Mamy przykłady, które wskazują, że jednak można skutecznie zaprosić młodzież szkolną na wydarzenie sportowe. Warszawsko-Mazowiecka Rada Olimpijska organizuje corocznie Galę Mazowieckiego Dnia Olimpijczyka. W roku 2023, w Błoniu na widowni zasiadło 800 uczniów, w roku 2024 w Grodzisku Mazowieckim na widowni było jeszcze więcej dzieci i młodzieży, bo około 1600. Czyżby w mazowieckich miastach można zainteresować młodzież wydarzeniem sportowym, a w Warszawie jest to niemożliwe?
Zaglądamy do podstawy programowej obowiązującej od 1 września 2025 roku. Dowiadujemy się, że podstawa programowa skupia się na rozwoju kompetencji ruchowych, promowaniu zdrowego trybu życia poprzez ruch i zabawę, a także na budowaniu dobrych nawyków w tym zakresie.
Pani ministra Nowacka w ładnie skonstruowanym spocie, dotyczącym wychowania fizycznego informuje, że koniec z teorią, czas na praktykę. Stawiamy na różnorodność dyscyplin, ruch na świeżym powietrzu, na świadome wykonywanie ćwiczeń by zawsze odbywało się to bezpiecznie. Pani ministra zwraca się do uczniów: „Nie odpuszczajcie”.
Ten apel, to zapewne dlatego, że 30% uczniów jest zwalnianych przez rodziców z lekcji wychowania fizycznego, a 65% Polaków deklaruje, że w ogóle nie uprawia żadnej aktywności fizycznej.
W ogólnych sformułowaniach podstawy programowej nie znajdujemy tego co nas interesuje w kontekście tego artykułu. Ale gdy sięgniemy do głębszych zakamarków programu dotyczących aktywności fizycznej, to znajdujemy już coś bardziej konkretnego, na przykład:
- poznawanie relacji między sportem wyczynowym a sportem dla wszystkich
- racjonalne gospodarowanie czasem i dostosowanie formy aktywności fizycznej do własnych potrzeb
- poznawanie związku między wartościami etyki olimpijskiej a życiem poza sportowym
- ocena bezpiecznej aktywności fizycznej
- związek między aktywnością fizyczną a zdrowiem.

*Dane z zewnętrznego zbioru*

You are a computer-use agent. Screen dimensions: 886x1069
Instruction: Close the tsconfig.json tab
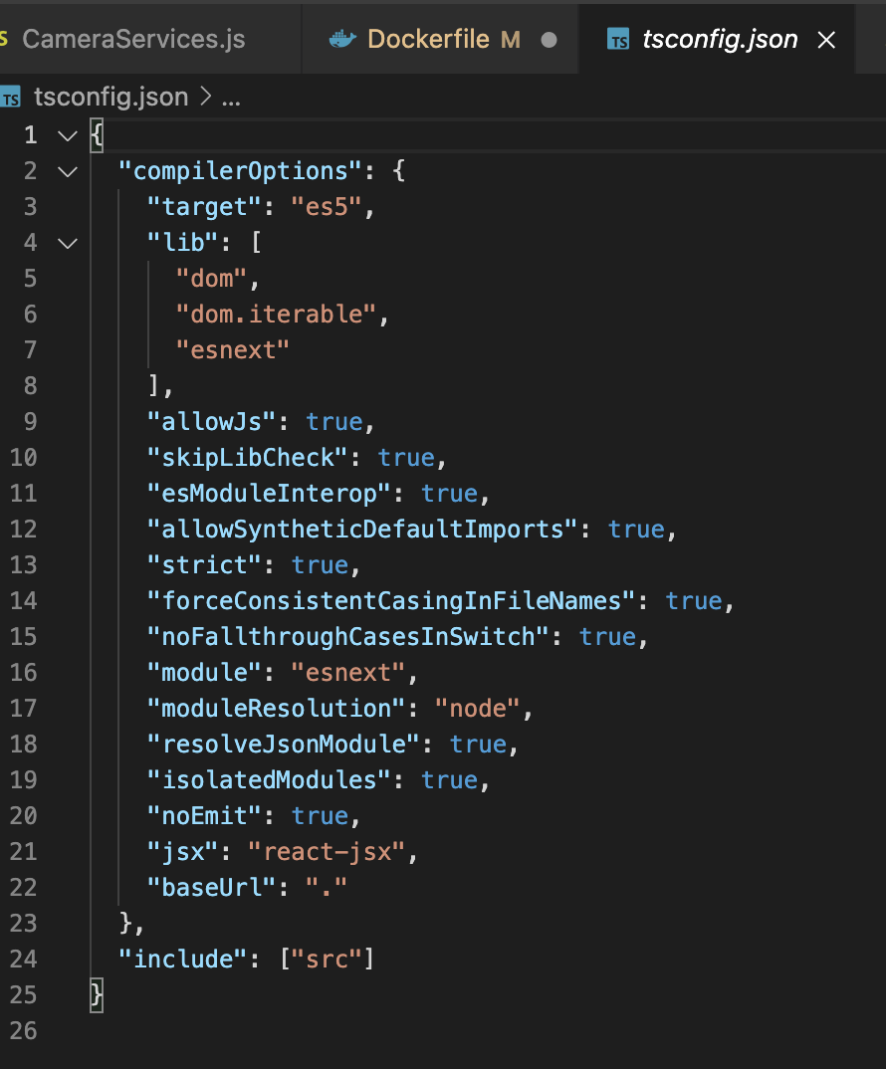click(x=825, y=40)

Czy takie zapisy mogłoby sprzyjać zorganizowaniu wycieczki szkolnej na zawody sportowe? Naszym zdaniem tak!
Jednak, jeśli szkoła potrzebuje wyraźnej dyspozycji to warto pomyśleć o zmianie ustawy o sporcie, która przecież już jest nieadekwatna do aktualnych potrzeb polskiego sportu i wymaga głębszych zmian.
Tak czy inaczej, zapraszamy młodzież szkolną na zawody sportowe. Posmakujcie sportu na żywo. Nie odpuszczajcie!